━━━━━ Entries shown ━━━━━

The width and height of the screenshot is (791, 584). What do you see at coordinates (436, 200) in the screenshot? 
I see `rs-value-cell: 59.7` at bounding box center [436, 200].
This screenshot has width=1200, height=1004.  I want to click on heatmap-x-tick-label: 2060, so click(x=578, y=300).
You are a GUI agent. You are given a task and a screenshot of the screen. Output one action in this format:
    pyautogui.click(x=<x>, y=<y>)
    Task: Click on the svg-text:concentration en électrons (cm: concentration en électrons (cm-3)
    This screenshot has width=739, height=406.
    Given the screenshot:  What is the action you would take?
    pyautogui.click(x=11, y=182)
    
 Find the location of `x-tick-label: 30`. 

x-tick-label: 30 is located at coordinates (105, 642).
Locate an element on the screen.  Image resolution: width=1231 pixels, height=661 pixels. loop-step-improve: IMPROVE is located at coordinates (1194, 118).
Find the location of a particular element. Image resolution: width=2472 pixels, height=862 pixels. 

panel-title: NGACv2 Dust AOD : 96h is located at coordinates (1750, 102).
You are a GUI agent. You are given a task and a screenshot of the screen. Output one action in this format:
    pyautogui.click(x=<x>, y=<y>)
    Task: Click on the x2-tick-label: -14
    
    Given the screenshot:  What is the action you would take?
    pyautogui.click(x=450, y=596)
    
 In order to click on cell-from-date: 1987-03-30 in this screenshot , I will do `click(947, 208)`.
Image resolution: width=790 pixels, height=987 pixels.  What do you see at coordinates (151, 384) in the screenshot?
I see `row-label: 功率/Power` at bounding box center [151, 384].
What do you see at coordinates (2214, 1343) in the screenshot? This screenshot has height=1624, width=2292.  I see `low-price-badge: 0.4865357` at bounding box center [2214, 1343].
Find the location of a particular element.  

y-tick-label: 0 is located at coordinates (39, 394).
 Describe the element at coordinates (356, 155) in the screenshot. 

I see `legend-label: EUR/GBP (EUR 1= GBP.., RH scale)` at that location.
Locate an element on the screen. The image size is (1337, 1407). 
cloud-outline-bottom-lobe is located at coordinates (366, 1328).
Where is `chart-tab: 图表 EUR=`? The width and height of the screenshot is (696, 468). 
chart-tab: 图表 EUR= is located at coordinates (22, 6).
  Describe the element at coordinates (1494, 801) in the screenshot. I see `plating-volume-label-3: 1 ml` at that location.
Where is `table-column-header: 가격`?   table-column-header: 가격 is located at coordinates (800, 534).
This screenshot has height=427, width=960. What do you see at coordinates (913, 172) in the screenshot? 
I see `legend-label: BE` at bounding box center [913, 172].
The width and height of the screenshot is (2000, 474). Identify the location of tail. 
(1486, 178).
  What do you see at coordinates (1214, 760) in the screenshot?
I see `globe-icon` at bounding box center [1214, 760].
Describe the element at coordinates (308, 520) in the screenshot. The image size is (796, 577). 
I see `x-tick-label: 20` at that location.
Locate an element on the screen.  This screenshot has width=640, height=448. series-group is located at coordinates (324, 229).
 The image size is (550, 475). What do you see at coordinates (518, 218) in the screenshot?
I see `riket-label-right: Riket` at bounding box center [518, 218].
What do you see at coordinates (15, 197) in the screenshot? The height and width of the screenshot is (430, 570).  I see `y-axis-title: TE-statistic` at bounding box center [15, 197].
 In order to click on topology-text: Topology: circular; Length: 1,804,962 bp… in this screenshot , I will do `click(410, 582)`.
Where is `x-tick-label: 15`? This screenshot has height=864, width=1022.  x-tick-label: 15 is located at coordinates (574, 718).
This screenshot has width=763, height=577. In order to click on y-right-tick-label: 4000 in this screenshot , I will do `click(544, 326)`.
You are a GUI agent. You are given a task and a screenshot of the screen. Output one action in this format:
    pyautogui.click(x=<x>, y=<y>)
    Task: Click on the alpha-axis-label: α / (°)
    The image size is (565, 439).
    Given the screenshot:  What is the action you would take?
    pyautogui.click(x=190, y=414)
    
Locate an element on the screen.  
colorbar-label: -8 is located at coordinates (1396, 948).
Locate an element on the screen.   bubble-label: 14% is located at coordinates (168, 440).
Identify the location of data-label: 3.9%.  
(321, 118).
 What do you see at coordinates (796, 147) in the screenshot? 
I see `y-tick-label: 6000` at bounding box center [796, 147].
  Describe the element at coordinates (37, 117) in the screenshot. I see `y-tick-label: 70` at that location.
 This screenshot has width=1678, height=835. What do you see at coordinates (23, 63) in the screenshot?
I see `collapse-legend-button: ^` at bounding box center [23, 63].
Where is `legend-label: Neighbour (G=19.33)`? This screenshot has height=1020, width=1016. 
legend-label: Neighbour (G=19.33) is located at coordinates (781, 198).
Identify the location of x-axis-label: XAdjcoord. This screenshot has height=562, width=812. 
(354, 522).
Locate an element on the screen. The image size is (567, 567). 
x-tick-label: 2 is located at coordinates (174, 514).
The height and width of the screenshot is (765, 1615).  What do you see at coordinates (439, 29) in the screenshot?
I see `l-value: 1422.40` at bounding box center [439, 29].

━━━━━

◆ Instructions for the task
Return every line of the material above as a JSON array of strings, with each line as its own string and blank lines omitted.

◆ Written answer
[
  "The width and height of the screenshot is (791, 584). What do you see at coordinates (436, 200) in the screenshot? ",
  "I see `rs-value-cell: 59.7` at bounding box center [436, 200].",
  "This screenshot has width=1200, height=1004.  I want to click on heatmap-x-tick-label: 2060, so click(x=578, y=300).",
  "You are a GUI agent. You are given a task and a screenshot of the screen. Output one action in this format:",
  "    pyautogui.click(x=<x>, y=<y>)",
  "    Task: Click on the svg-text:concentration en électrons (cm: concentration en électrons (cm-3)",
  "    This screenshot has width=739, height=406.",
  "    Given the screenshot:  What is the action you would take?",
  "    pyautogui.click(x=11, y=182)",
  " Find the location of `x-tick-label: 30`. ",
  "x-tick-label: 30 is located at coordinates (105, 642).",
  "Locate an element on the screen.  Image resolution: width=1231 pixels, height=661 pixels. loop-step-improve: IMPROVE is located at coordinates (1194, 118).",
  "Find the location of a particular element. Image resolution: width=2472 pixels, height=862 pixels. ",
  "panel-title: NGACv2 Dust AOD : 96h is located at coordinates (1750, 102).",
  "You are a GUI agent. You are given a task and a screenshot of the screen. Output one action in this format:",
  "    pyautogui.click(x=<x>, y=<y>)",
  "    Task: Click on the x2-tick-label: -14",
  "    Given the screenshot:  What is the action you would take?",
  "    pyautogui.click(x=450, y=596)",
  " In order to click on cell-from-date: 1987-03-30 in this screenshot , I will do `click(947, 208)`.",
  "Image resolution: width=790 pixels, height=987 pixels.  What do you see at coordinates (151, 384) in the screenshot?",
  "I see `row-label: 功率/Power` at bounding box center [151, 384].",
  "What do you see at coordinates (2214, 1343) in the screenshot? This screenshot has height=1624, width=2292.  I see `low-price-badge: 0.4865357` at bounding box center [2214, 1343].",
  "Find the location of a particular element.  ",
  "y-tick-label: 0 is located at coordinates (39, 394).",
  " Describe the element at coordinates (356, 155) in the screenshot. ",
  "I see `legend-label: EUR/GBP (EUR 1= GBP.., RH scale)` at that location.",
  "Locate an element on the screen. The image size is (1337, 1407). ",
  "cloud-outline-bottom-lobe is located at coordinates (366, 1328).",
  "Where is `chart-tab: 图表 EUR=`? The width and height of the screenshot is (696, 468). ",
  "chart-tab: 图表 EUR= is located at coordinates (22, 6).",
  "  Describe the element at coordinates (1494, 801) in the screenshot. I see `plating-volume-label-3: 1 ml` at that location.",
  "Where is `table-column-header: 가격`?   table-column-header: 가격 is located at coordinates (800, 534).",
  "This screenshot has height=427, width=960. What do you see at coordinates (913, 172) in the screenshot? ",
  "I see `legend-label: BE` at bounding box center [913, 172].",
  "The width and height of the screenshot is (2000, 474). Identify the location of tail. ",
  "(1486, 178).",
  "  What do you see at coordinates (1214, 760) in the screenshot?",
  "I see `globe-icon` at bounding box center [1214, 760].",
  "Describe the element at coordinates (308, 520) in the screenshot. The image size is (796, 577). ",
  "I see `x-tick-label: 20` at that location.",
  "Locate an element on the screen.  This screenshot has width=640, height=448. series-group is located at coordinates (324, 229).",
  " The image size is (550, 475). What do you see at coordinates (518, 218) in the screenshot?",
  "I see `riket-label-right: Riket` at bounding box center [518, 218].",
  "What do you see at coordinates (15, 197) in the screenshot? The height and width of the screenshot is (430, 570).  I see `y-axis-title: TE-statistic` at bounding box center [15, 197].",
  " In order to click on topology-text: Topology: circular; Length: 1,804,962 bp… in this screenshot , I will do `click(410, 582)`.",
  "Where is `x-tick-label: 15`? This screenshot has height=864, width=1022.  x-tick-label: 15 is located at coordinates (574, 718).",
  "This screenshot has width=763, height=577. In order to click on y-right-tick-label: 4000 in this screenshot , I will do `click(544, 326)`.",
  "You are a GUI agent. You are given a task and a screenshot of the screen. Output one action in this format:",
  "    pyautogui.click(x=<x>, y=<y>)",
  "    Task: Click on the alpha-axis-label: α / (°)",
  "    The image size is (565, 439).",
  "    Given the screenshot:  What is the action you would take?",
  "    pyautogui.click(x=190, y=414)",
  "Locate an element on the screen.  ",
  "colorbar-label: -8 is located at coordinates (1396, 948).",
  "Locate an element on the screen.   bubble-label: 14% is located at coordinates (168, 440).",
  "Identify the location of data-label: 3.9%.  ",
  "(321, 118).",
  " What do you see at coordinates (796, 147) in the screenshot? ",
  "I see `y-tick-label: 6000` at bounding box center [796, 147].",
  "  Describe the element at coordinates (37, 117) in the screenshot. I see `y-tick-label: 70` at that location.",
  " This screenshot has width=1678, height=835. What do you see at coordinates (23, 63) in the screenshot?",
  "I see `collapse-legend-button: ^` at bounding box center [23, 63].",
  "Where is `legend-label: Neighbour (G=19.33)`? This screenshot has height=1020, width=1016. ",
  "legend-label: Neighbour (G=19.33) is located at coordinates (781, 198).",
  "Identify the location of x-axis-label: XAdjcoord. This screenshot has height=562, width=812. ",
  "(354, 522).",
  "Locate an element on the screen. The image size is (567, 567). ",
  "x-tick-label: 2 is located at coordinates (174, 514).",
  "The height and width of the screenshot is (765, 1615).  What do you see at coordinates (439, 29) in the screenshot?",
  "I see `l-value: 1422.40` at bounding box center [439, 29]."
]